What is the test?
In general, doctors take biopsies of areas that look abnormal and use them to detect cancer, precancerous cells, infections, and other conditions. For some biopsies, the doctor inserts a needle into the skin and draws out a sample; in other cases, tissue is removed during a surgical procedure.
This particular biopsy, endometrial biopsy, takes a tissue sample from the lining of your uterus (the endometrium). An endometrial biopsy is used to find endometrial cancer. Endometrial cancer might explain unexpected vaginal bleeding, particularly if bleeding occurs after menopause.
Often an ultrasound is used as a first test to check for endometrial cancer. The inner lining of the uterus looks like a "stripe" on an ultrasound, and it is normally a thin stripe. If a woman with unexpected vaginal bleeding has a thick stripe from the lining in the uterus, an endometrial biopsy may be used to check more specifically for cancer.
How do I prepare for the test?
If you are not bleeding heavily, you might want to take an NSAID medicine such as ibuprofen one to two hours before the test, to reduce the possibility of uterine cramps during the procedure. Ask your physician for a recommendation ahead of time.
It is best to avoid tampon use and avoid using vaginal creams during the day leading up to the procedure.
What happens when the test is performed?
This test is performed in the doctor's office. It begins with a pelvic examination. Then, after cleaning your vagina with antibacterial soap, your doctor can inject or spray a local anesthetic to numb your cervix. Your cervix is the entrance to the uterus, and it is visible several inches into your vagina. In most cases the doctor will put a clamp on your cervix to hold it steady. If your biopsy is being done with the most commonly used method, the doctor will use a flexible, sterile plastic instrument called a Pipelle, which looks like a drinking straw. The doctor inserts the Pipelle through the opening in your cervix and positions it several inches into the uterus. Then the doctor pulls a thin wire out of the center of the Pipelle. As the rod is pulled out, the Pipelle becomes hollow and creates suction, drawing some of the cells from the lining of your uterus into the Pipelle. To get a good sample, the doctor will move the Pipelle forward and backward a few times before removing it. The cell sample is deposited in some fluid to be examined later under a microscope. The entire procedure takes about 10 minutes.
There are several variations in the way a doctor can do this procedure. Some doctors will use a scraping instrument ("curette") in place of the Pipelle. In some cases, an electronic suction device is substituted for the Pipelle instrument.
What risks are there from the test?
You might have pelvic cramps (sometimes intense) during the procedure and sometimes for a day or two afterward; you may also experience a small amount of vaginal bleeding. It is extremely rare to have heavy bleeding or to develop an infection that needs treatment. This test could end a very early pregnancy. Your doctor might order a pregnancy test before performing the biopsy.

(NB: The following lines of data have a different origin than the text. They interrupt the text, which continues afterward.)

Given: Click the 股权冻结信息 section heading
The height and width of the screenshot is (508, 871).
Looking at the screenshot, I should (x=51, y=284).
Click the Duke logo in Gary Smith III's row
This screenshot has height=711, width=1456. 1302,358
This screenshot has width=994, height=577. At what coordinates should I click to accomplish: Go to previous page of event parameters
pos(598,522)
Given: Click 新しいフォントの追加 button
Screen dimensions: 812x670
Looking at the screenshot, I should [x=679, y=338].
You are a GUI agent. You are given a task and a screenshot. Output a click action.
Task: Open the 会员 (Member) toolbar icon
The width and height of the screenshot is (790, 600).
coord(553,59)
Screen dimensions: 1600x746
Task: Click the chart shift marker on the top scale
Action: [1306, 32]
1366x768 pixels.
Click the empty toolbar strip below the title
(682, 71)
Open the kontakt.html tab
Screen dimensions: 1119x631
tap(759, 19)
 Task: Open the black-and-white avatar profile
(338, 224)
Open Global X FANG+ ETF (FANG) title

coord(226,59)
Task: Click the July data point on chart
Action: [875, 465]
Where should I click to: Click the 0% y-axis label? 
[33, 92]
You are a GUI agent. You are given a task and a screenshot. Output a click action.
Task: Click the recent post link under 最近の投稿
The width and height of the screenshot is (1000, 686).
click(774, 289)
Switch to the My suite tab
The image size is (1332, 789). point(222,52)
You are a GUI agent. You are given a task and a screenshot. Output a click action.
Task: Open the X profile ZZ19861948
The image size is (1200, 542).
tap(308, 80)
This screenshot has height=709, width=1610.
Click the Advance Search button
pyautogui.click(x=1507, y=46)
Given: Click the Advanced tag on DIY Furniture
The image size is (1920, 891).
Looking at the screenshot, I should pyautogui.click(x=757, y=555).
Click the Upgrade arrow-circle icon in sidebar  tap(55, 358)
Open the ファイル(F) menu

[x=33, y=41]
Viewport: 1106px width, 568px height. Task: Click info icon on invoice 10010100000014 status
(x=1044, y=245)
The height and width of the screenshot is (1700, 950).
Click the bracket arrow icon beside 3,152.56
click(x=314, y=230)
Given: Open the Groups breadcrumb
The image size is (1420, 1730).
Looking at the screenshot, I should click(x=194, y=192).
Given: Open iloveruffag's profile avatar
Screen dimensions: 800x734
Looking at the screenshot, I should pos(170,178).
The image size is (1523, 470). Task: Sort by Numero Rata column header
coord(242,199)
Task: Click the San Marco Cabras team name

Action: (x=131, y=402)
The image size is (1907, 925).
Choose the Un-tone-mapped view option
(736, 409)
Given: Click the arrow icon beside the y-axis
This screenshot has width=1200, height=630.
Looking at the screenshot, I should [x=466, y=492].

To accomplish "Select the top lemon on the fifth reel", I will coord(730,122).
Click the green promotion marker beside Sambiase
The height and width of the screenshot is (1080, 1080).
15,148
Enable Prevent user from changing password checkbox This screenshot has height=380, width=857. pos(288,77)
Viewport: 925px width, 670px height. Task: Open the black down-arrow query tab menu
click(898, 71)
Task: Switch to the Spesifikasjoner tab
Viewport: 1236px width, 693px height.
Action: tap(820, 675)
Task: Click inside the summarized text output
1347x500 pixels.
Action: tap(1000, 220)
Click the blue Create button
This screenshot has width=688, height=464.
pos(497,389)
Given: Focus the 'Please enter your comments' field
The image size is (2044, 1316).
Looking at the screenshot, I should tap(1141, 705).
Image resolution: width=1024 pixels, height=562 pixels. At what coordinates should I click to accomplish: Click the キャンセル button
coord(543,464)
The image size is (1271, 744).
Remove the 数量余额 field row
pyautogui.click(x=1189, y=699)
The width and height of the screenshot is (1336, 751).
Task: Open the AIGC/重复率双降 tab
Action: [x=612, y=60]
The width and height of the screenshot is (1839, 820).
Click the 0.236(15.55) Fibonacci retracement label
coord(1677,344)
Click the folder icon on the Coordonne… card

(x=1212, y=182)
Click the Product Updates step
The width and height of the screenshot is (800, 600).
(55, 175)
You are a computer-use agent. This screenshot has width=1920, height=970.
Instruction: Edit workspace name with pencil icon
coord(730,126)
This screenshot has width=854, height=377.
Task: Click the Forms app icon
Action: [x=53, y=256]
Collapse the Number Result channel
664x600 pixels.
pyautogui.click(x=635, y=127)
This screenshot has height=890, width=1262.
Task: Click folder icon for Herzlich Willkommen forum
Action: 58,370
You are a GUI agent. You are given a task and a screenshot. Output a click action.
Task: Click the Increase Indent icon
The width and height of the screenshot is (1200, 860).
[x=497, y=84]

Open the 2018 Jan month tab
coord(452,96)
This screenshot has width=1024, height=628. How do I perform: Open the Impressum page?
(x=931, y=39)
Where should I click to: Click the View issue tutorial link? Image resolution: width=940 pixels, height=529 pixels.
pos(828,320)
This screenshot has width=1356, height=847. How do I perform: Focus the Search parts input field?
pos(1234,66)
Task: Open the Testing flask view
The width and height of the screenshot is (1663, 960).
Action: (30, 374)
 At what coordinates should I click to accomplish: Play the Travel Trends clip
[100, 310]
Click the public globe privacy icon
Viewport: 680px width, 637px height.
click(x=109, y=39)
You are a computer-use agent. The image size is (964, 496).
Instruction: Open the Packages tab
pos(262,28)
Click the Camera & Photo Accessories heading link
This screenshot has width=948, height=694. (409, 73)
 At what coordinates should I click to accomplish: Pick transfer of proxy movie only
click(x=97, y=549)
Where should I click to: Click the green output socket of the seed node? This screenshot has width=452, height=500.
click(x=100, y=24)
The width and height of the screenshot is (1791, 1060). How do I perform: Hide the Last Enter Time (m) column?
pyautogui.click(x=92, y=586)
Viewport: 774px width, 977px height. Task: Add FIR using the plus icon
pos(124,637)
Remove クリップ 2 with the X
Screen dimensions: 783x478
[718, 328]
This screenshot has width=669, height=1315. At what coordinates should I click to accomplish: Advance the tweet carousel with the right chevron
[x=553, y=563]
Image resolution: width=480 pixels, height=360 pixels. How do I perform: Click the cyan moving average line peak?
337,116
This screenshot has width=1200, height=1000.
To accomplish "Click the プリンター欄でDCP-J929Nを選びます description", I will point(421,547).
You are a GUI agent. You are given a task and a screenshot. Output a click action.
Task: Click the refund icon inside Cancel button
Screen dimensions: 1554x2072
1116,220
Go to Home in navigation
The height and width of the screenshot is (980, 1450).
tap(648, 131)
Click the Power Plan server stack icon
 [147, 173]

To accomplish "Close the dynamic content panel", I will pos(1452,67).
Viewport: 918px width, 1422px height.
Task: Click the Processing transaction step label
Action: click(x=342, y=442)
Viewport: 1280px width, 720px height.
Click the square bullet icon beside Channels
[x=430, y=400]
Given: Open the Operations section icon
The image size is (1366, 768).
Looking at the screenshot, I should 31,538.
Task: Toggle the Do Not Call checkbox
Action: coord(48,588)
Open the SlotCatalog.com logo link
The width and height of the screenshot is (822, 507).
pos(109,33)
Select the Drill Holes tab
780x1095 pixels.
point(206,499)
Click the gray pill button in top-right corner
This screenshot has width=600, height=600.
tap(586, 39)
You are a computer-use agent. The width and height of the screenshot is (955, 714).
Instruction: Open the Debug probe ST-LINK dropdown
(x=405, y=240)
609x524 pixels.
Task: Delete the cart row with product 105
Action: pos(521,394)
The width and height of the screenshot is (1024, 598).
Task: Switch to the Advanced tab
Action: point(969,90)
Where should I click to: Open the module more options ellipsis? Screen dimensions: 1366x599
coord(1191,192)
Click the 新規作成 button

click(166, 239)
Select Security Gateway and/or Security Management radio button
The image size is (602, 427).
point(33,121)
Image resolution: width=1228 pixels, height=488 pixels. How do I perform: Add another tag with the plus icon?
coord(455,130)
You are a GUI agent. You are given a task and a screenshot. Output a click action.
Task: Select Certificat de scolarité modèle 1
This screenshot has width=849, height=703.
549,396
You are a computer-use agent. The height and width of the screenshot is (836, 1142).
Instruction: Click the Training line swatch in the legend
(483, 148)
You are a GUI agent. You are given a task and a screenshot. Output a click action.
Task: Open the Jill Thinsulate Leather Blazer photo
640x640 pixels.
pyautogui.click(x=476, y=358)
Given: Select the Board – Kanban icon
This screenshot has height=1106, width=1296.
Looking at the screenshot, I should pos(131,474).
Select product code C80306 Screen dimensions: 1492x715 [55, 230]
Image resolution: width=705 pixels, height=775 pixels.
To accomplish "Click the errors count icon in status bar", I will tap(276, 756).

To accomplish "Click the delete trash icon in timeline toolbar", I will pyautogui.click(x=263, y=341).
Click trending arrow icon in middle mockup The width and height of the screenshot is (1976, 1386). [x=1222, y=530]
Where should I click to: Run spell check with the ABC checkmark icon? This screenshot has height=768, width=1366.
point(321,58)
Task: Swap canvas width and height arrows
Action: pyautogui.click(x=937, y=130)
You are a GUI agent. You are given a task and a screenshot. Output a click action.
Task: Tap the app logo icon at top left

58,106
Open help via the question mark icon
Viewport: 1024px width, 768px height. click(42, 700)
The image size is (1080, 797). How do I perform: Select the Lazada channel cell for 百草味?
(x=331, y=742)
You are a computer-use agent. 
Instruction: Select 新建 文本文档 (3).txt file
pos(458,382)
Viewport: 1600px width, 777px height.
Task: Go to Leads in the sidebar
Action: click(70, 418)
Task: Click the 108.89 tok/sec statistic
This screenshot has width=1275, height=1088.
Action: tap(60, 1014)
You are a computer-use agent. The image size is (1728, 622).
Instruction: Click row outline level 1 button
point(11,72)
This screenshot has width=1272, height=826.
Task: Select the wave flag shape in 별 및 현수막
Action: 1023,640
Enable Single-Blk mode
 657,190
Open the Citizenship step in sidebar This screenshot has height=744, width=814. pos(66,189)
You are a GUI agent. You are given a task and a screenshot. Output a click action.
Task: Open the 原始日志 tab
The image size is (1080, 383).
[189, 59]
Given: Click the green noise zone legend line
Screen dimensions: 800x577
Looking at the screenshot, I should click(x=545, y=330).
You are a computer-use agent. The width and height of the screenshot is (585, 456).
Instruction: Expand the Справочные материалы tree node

Must I do anything special after the test is over?
Call your doctor if you develop a fever of over 100° F, or if you have vaginal bleeding that lasts longer than two days or is heavier than your normal menstrual period. Your doctor may also recommend avoiding sexual intercourse until two or three days after any bleeding has stopped.
How long is it before the result of the test is known?
It may take up to a week for the doctor to know results from this biopsy test.